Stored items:
◆ ◆ ◆ ◆

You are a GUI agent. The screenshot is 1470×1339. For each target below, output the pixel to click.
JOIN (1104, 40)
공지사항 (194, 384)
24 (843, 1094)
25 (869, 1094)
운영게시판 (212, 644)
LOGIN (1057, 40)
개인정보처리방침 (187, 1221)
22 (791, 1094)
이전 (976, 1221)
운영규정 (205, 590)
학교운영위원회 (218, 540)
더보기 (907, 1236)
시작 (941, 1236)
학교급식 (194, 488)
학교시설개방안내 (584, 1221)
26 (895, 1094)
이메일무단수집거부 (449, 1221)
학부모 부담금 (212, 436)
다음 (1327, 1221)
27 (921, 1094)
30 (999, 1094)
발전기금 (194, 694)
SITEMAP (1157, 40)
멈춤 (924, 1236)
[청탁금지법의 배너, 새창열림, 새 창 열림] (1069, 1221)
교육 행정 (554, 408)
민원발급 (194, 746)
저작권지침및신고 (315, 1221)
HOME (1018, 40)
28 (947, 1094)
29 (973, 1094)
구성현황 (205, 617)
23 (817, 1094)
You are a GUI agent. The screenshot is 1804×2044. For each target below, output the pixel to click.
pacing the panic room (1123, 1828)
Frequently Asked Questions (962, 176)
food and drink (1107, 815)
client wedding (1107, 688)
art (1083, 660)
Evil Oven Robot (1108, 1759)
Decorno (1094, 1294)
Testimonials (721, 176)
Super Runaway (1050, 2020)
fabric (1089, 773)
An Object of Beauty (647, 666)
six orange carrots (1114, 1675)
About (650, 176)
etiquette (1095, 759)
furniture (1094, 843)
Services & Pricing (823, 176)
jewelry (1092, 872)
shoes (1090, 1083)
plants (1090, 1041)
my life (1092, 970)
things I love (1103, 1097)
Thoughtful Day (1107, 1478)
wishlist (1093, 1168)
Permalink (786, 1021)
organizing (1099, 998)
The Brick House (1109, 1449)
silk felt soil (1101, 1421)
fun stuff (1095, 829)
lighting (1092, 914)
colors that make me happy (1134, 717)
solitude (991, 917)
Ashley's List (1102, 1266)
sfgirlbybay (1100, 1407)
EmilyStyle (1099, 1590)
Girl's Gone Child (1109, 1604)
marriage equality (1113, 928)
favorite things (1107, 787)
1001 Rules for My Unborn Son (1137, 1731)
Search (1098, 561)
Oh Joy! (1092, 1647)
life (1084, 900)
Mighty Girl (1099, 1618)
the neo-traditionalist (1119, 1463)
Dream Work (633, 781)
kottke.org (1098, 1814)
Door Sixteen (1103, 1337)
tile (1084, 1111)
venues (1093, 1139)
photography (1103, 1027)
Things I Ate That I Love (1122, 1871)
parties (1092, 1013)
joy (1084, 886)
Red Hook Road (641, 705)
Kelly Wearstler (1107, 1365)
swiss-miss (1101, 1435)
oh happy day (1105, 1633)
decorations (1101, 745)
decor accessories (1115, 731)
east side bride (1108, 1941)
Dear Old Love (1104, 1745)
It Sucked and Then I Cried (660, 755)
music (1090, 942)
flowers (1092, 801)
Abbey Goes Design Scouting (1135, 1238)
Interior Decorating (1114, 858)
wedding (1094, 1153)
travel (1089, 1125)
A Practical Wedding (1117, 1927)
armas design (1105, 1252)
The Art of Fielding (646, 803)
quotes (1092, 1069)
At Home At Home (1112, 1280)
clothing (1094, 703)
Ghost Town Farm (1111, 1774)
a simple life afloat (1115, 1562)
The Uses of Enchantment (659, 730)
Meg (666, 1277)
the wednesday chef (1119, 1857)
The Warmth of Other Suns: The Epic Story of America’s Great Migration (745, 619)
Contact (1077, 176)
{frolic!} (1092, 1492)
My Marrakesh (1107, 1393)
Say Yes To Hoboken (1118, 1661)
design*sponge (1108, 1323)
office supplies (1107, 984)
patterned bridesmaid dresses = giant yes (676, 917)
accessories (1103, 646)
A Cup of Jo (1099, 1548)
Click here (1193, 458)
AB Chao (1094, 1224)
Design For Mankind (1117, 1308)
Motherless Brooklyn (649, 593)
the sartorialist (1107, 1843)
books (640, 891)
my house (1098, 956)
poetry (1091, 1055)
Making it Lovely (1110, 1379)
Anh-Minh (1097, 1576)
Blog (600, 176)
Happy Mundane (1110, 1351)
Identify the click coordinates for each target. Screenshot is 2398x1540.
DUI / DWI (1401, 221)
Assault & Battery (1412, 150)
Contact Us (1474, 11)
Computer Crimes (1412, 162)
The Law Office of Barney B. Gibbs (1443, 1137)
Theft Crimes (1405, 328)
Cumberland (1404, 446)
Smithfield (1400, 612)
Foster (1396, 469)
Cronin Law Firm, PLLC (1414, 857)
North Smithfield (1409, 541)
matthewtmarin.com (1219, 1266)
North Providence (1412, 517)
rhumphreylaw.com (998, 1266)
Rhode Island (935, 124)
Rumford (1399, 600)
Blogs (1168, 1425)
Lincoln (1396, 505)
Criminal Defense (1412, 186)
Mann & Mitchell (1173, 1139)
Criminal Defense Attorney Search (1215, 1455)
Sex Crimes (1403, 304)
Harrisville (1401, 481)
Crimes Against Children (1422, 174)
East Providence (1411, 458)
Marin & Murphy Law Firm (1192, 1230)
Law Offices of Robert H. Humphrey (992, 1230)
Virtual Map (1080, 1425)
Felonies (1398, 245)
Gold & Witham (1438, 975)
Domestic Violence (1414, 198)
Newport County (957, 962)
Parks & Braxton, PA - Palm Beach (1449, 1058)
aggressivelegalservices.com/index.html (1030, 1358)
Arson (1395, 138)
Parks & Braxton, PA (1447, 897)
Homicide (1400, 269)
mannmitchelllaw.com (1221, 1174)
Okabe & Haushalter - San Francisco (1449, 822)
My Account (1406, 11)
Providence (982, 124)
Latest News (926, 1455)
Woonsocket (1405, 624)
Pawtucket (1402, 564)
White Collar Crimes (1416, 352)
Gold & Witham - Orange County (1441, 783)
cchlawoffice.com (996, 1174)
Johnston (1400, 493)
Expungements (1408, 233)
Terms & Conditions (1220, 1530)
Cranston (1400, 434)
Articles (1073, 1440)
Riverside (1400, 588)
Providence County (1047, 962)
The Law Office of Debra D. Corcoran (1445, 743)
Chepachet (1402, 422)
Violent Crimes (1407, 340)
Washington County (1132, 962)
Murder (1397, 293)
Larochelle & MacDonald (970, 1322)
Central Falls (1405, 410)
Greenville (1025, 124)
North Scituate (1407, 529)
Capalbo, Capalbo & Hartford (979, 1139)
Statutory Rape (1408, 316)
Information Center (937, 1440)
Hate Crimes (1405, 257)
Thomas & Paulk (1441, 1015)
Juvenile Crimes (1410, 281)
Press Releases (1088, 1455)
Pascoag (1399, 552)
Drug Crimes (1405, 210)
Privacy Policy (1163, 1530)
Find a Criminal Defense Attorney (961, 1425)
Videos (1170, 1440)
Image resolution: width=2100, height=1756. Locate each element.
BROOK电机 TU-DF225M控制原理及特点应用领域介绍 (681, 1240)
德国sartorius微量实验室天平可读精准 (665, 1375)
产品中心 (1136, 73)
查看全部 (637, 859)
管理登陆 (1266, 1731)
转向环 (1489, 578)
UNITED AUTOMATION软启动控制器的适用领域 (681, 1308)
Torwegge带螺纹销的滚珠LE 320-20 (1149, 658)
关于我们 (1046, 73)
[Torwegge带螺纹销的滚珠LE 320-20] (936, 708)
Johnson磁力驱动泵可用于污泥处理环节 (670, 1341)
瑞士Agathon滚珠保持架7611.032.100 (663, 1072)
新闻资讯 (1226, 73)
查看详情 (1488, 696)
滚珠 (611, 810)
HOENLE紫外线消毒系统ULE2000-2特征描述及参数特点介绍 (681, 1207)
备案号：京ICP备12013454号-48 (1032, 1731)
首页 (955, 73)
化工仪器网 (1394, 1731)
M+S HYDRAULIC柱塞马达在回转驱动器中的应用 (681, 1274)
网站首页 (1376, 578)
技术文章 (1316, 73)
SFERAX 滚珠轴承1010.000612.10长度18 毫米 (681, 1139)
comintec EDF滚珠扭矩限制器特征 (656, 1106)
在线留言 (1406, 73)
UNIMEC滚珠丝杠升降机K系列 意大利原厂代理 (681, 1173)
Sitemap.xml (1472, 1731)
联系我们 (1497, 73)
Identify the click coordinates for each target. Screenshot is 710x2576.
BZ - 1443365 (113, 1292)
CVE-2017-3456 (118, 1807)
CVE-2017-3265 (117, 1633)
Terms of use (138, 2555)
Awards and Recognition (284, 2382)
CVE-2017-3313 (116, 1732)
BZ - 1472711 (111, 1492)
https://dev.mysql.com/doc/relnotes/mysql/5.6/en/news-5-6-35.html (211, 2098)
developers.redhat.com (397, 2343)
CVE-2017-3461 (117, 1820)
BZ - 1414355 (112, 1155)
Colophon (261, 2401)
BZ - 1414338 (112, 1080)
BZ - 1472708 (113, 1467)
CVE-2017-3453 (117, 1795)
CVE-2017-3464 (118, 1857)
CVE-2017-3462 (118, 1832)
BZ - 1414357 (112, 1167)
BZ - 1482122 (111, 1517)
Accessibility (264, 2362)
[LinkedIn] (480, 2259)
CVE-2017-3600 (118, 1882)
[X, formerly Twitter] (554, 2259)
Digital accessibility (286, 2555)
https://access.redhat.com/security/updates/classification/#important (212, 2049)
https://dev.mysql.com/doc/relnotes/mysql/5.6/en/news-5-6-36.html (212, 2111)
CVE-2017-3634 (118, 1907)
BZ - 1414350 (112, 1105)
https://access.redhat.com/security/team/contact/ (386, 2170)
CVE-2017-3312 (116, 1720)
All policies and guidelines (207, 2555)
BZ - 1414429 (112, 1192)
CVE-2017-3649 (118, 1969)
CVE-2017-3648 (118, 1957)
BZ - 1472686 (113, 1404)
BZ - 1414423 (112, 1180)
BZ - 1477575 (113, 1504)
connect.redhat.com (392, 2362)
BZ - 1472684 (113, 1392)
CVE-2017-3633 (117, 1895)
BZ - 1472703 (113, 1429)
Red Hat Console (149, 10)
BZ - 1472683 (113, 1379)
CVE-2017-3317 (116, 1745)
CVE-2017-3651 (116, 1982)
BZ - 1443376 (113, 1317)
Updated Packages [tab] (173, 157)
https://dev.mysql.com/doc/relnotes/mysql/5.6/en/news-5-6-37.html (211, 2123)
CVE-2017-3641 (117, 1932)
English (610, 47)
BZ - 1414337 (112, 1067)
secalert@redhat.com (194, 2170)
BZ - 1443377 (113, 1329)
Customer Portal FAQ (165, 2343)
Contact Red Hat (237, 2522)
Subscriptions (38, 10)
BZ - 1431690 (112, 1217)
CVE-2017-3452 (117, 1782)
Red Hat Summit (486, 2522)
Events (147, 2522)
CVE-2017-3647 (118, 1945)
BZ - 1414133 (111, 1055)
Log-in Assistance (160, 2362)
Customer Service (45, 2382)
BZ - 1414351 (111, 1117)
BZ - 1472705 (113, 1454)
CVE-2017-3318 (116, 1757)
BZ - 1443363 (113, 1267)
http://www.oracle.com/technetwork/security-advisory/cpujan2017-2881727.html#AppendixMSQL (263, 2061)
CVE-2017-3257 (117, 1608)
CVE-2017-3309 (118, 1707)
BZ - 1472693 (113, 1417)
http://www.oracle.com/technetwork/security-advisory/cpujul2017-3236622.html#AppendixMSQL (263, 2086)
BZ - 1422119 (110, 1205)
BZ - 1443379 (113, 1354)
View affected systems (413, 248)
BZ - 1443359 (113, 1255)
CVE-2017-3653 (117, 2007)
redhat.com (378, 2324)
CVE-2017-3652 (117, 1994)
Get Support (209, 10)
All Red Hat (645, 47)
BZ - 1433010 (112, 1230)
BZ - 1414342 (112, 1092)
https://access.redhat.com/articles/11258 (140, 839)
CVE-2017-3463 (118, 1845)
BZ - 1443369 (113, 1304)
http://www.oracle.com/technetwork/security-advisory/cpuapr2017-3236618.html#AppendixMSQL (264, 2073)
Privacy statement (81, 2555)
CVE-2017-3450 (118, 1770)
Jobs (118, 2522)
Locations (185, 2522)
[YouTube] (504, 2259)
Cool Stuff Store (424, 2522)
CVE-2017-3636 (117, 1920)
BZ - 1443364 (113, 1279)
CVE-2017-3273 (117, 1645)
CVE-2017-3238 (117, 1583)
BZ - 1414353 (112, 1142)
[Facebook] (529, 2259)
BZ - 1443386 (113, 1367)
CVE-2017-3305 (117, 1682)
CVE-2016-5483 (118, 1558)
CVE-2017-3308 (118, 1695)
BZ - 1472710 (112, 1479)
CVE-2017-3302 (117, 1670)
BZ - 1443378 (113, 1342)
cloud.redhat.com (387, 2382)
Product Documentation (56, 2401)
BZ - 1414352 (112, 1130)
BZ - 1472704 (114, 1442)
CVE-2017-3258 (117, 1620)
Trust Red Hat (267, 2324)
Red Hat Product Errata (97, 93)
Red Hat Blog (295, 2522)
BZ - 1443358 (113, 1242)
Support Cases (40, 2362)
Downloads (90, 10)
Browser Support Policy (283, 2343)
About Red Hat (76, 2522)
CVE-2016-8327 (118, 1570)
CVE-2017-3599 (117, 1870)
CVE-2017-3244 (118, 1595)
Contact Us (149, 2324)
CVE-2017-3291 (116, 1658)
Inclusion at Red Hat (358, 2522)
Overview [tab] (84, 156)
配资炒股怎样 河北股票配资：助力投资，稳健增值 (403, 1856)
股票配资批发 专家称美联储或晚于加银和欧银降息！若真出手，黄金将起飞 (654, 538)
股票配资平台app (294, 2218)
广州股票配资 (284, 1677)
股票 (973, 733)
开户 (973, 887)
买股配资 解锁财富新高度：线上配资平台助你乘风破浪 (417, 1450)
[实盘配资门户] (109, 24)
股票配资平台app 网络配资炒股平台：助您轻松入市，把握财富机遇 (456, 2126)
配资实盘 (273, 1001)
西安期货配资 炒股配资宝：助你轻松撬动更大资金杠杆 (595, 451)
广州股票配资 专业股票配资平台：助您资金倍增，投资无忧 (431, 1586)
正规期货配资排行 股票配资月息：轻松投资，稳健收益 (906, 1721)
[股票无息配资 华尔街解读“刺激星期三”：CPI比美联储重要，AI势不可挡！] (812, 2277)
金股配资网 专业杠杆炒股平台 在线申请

◆ ◆ ◆ ◆

What you need to do: Look above for the line holding "Find a Criminal Defense Attorney (961, 1425)", then set down exactly that line and every line after it up to and including the line holding "UNITED AUTOMATION软启动控制器的适用领域 (681, 1308)", with nothing else.

Answer to the exercise:
Find a Criminal Defense Attorney (961, 1425)
Videos (1170, 1440)
Image resolution: width=2100, height=1756. Locate each element.
BROOK电机 TU-DF225M控制原理及特点应用领域介绍 (681, 1240)
德国sartorius微量实验室天平可读精准 (665, 1375)
产品中心 (1136, 73)
查看全部 (637, 859)
管理登陆 (1266, 1731)
转向环 (1489, 578)
UNITED AUTOMATION软启动控制器的适用领域 (681, 1308)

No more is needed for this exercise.